● **Provided entries**
──────────────────────────────
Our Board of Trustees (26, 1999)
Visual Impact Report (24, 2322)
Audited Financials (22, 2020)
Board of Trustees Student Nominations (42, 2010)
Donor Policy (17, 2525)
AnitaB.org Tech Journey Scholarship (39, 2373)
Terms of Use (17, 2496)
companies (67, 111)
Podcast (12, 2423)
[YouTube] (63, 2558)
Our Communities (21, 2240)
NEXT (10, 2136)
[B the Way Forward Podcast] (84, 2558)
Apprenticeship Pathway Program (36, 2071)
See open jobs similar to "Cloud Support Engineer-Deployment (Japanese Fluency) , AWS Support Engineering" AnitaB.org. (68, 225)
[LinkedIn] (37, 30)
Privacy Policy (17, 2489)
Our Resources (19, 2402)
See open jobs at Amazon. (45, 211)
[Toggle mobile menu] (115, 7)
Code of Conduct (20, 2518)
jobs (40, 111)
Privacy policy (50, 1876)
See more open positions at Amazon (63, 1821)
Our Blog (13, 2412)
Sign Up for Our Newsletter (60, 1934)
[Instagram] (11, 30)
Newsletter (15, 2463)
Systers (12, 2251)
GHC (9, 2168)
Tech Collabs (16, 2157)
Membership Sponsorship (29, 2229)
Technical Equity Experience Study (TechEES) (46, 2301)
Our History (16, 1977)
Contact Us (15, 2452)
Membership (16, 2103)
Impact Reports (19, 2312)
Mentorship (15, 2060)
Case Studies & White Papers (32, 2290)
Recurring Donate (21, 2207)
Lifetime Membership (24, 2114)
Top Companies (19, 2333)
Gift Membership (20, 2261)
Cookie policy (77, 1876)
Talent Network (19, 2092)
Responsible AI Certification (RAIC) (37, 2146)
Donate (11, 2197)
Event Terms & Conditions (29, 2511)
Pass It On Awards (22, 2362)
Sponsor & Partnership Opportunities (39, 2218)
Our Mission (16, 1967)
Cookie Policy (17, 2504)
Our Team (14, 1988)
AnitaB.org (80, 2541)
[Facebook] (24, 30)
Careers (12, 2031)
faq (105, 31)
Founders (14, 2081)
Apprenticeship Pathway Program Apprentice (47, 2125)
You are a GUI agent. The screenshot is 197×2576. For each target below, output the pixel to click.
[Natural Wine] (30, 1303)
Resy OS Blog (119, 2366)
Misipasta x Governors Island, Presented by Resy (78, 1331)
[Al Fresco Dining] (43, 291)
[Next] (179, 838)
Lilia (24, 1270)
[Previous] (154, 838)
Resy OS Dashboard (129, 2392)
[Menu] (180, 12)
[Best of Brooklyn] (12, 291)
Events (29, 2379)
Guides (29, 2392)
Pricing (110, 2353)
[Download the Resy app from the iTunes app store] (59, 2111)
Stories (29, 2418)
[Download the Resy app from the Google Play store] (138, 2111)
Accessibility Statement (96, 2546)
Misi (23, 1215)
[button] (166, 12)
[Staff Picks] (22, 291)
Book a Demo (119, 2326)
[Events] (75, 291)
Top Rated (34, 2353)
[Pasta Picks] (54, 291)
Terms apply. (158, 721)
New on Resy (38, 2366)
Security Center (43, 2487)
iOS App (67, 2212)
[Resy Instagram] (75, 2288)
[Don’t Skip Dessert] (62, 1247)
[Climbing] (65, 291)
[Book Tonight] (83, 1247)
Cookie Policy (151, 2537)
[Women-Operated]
──────────────────────────────
● **What needs to be done**
Could you set down, exactly as written, the lines above between the one holding "Sign Up for Our Newsletter (60, 1934)" and the one holding "[Staff Picks] (22, 291)", inclusive, and nothing more?

● **Answer to the problem**
Sign Up for Our Newsletter (60, 1934)
[Instagram] (11, 30)
Newsletter (15, 2463)
Systers (12, 2251)
GHC (9, 2168)
Tech Collabs (16, 2157)
Membership Sponsorship (29, 2229)
Technical Equity Experience Study (TechEES) (46, 2301)
Our History (16, 1977)
Contact Us (15, 2452)
Membership (16, 2103)
Impact Reports (19, 2312)
Mentorship (15, 2060)
Case Studies & White Papers (32, 2290)
Recurring Donate (21, 2207)
Lifetime Membership (24, 2114)
Top Companies (19, 2333)
Gift Membership (20, 2261)
Cookie policy (77, 1876)
Talent Network (19, 2092)
Responsible AI Certification (RAIC) (37, 2146)
Donate (11, 2197)
Event Terms & Conditions (29, 2511)
Pass It On Awards (22, 2362)
Sponsor & Partnership Opportunities (39, 2218)
Our Mission (16, 1967)
Cookie Policy (17, 2504)
Our Team (14, 1988)
AnitaB.org (80, 2541)
[Facebook] (24, 30)
Careers (12, 2031)
faq (105, 31)
Founders (14, 2081)
Apprenticeship Pathway Program Apprentice (47, 2125)
You are a GUI agent. The screenshot is 197×2576. For each target below, output the pixel to click.
[Natural Wine] (30, 1303)
Resy OS Blog (119, 2366)
Misipasta x Governors Island, Presented by Resy (78, 1331)
[Al Fresco Dining] (43, 291)
[Next] (179, 838)
Lilia (24, 1270)
[Previous] (154, 838)
Resy OS Dashboard (129, 2392)
[Menu] (180, 12)
[Best of Brooklyn] (12, 291)
Events (29, 2379)
Guides (29, 2392)
Pricing (110, 2353)
[Download the Resy app from the iTunes app store] (59, 2111)
Stories (29, 2418)
[Download the Resy app from the Google Play store] (138, 2111)
Accessibility Statement (96, 2546)
Misi (23, 1215)
[button] (166, 12)
[Staff Picks] (22, 291)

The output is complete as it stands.